Reprenant peu à peu conscience de la réalité, il poussa un juron et massa sa nuque endolorie. Tant pis pour l'écriture d’aujourd’hui. Le temps ne s’y prêtait pas mais, au moins, la journée s’annonçait tranquille. À propos de temps… Il regarda machinalement sa montre et, réalisant qu’il allait être en retard, prit à peine le temps de se passer un coup d’eau sur la figure avant de traverser en trombe son appartement et de débouler dans les escaliers.
À plusieurs égards, aujourd’hui était un jour assez spécial. Le temps était anormalement chaud depuis plusieurs semaines, mais dès ce matin la chaleur était déjà particulièrement étouffante. Les rues étaient désertes, les rares personnes qu’il croisa se contentant de raser l’ombre des murs ou de squatter les magasins climatisés. Tous semblaient prendre leur temps ou comptaient rester dans leur refuge improvisé jusqu’à ce qu’un miracle se produise, mais pas lui. Il s’arrêta cependant dans une boutique au hasard, visita quelques rayons frais et acheta une bouteille d’eau le temps de reprendre son souffle en dehors du magasin. Ne pas arriver en retard à son rendez-vous, d’accord, mais s’il se desséchait avant d’arriver à bon port cela ne servirait à rien.
Un aboiement le tira de sa rêverie. Puis un autre. Et encore un autre. Inquiet, Samuel tourna la tête vers le bruit, craignant le pire. Au loin, il vit un chien arriver vers lui puis s’arrêter, retenu par une laisse accrochée négligemment à un plot. Il souffla et décida de rester quelques dizaines de secondes pour reprendre son souffle et se préparer à reprendre sa route. A part ça, la journée d'aujourd'hui promettait au moins d'être tranquille...
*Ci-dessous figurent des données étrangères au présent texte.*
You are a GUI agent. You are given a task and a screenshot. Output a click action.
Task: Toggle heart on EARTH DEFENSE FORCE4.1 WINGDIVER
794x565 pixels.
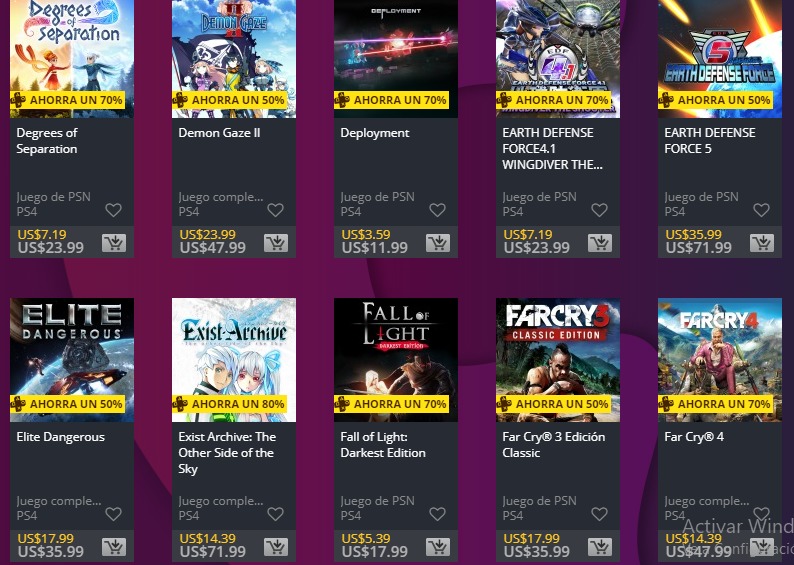[600, 210]
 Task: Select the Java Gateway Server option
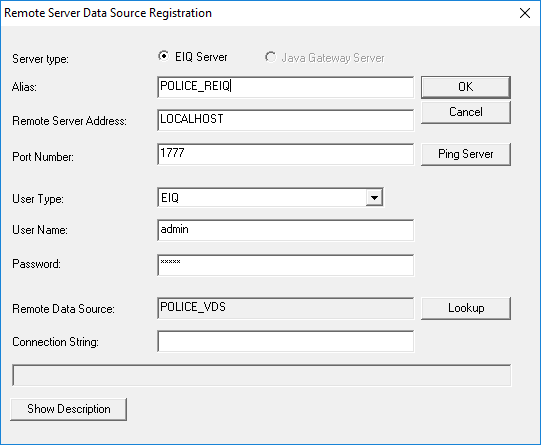[x=270, y=57]
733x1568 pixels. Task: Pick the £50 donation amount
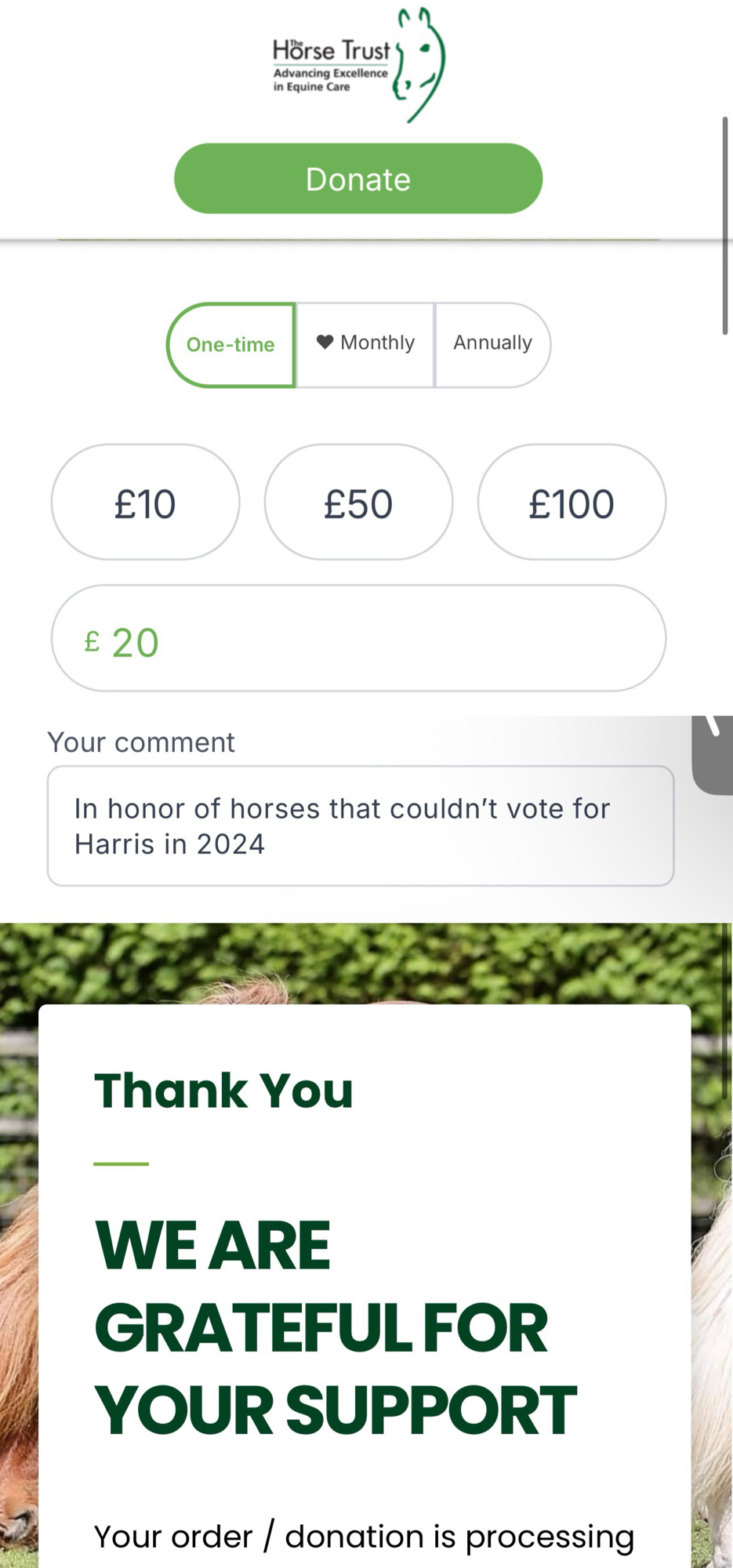[358, 503]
Cependant, même le fait de le savoir attaché ne rassurait pas le jeune homme pour autant, vu qu’il n’aimait pas ces animaux-là. Il en avait si peur que son cœur palpitait, tambourinait dans sa poitrine à la vue de la gueule du canidé, comme s'il cherchait à s'évader.
Et puis crac.
Crac ?
La laisse avait cassé net. Sans se retourner, Samuel prit ses jambes à son cou sans demander son reste.
- Tu parles d’une journée tranquille ! hurla t-il pour lui-même.